» TRY IT:
The following data has a line with "You are a GUI" and a line with "The height and width of the screenshot is (768, 1024).". Write out exactly those lines and all the lines between them.

[[ SUPPLIED MATERIAL open ]]

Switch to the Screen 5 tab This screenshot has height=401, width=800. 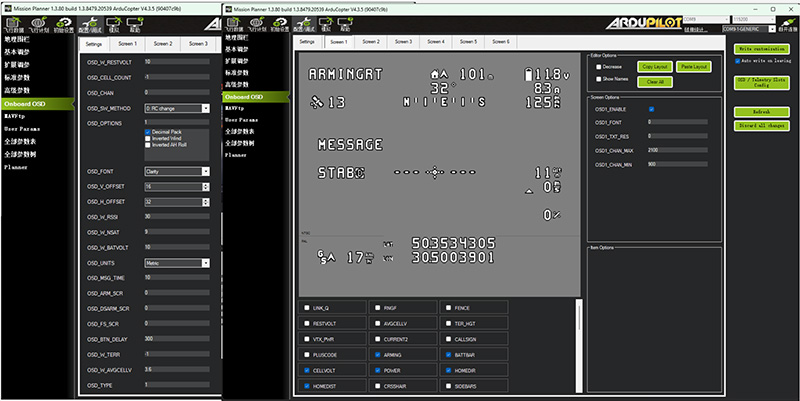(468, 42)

[[ SUPPLIED MATERIAL closed ]]
[[ SUPPLIED MATERIAL open ]]

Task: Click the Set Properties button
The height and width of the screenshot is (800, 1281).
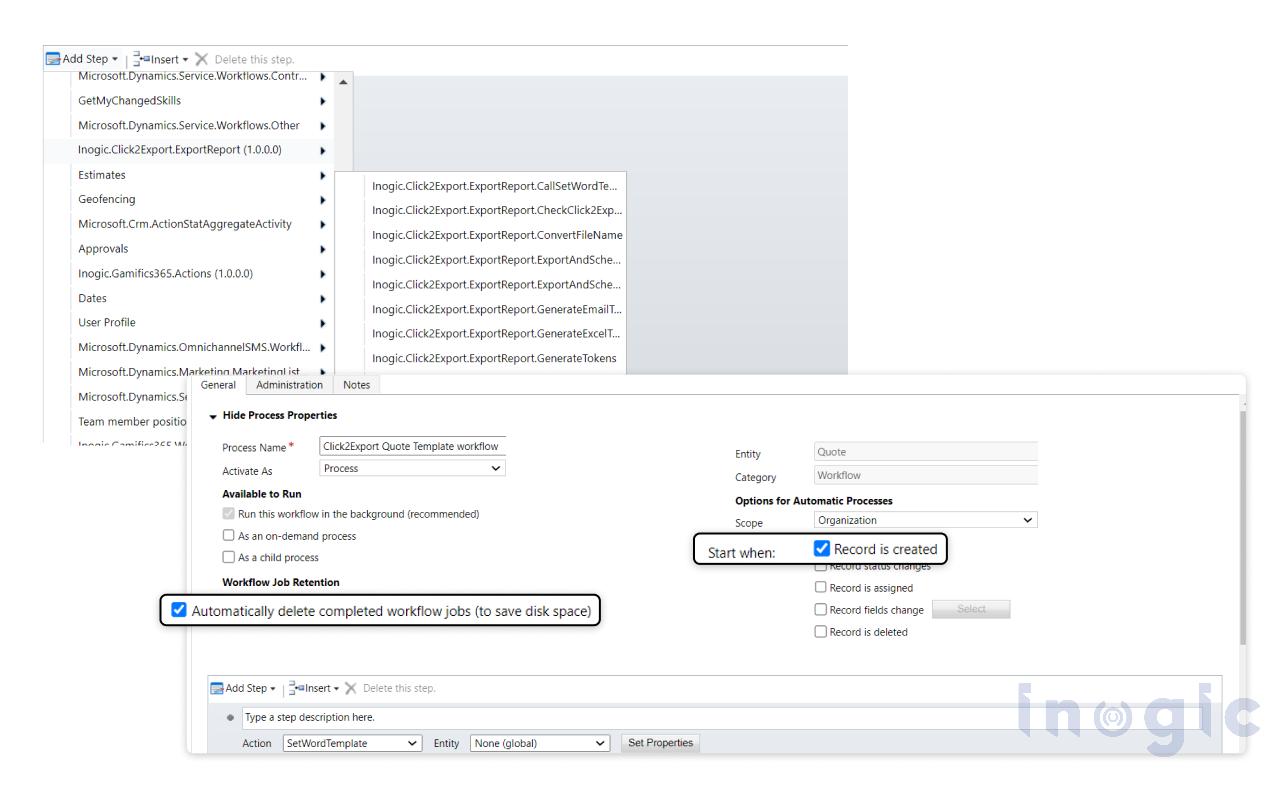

[[ SUPPLIED MATERIAL closed ]]
[[ SUPPLIED MATERIAL open ]]

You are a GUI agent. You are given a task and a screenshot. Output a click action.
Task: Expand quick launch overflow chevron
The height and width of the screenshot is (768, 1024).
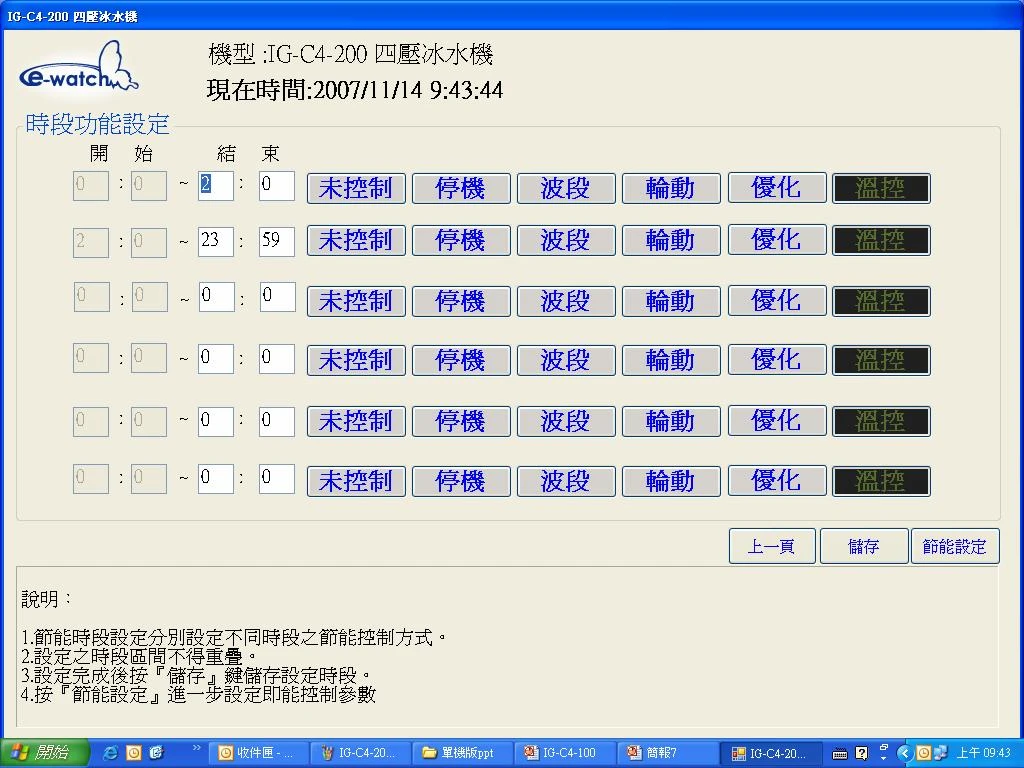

[[ SUPPLIED MATERIAL closed ]]

» ANSWER SECTION:
You are a GUI agent. You are given a task and a screenshot. Output a click action.
Task: Expand quick launch overflow chevron
The height and width of the screenshot is (768, 1024).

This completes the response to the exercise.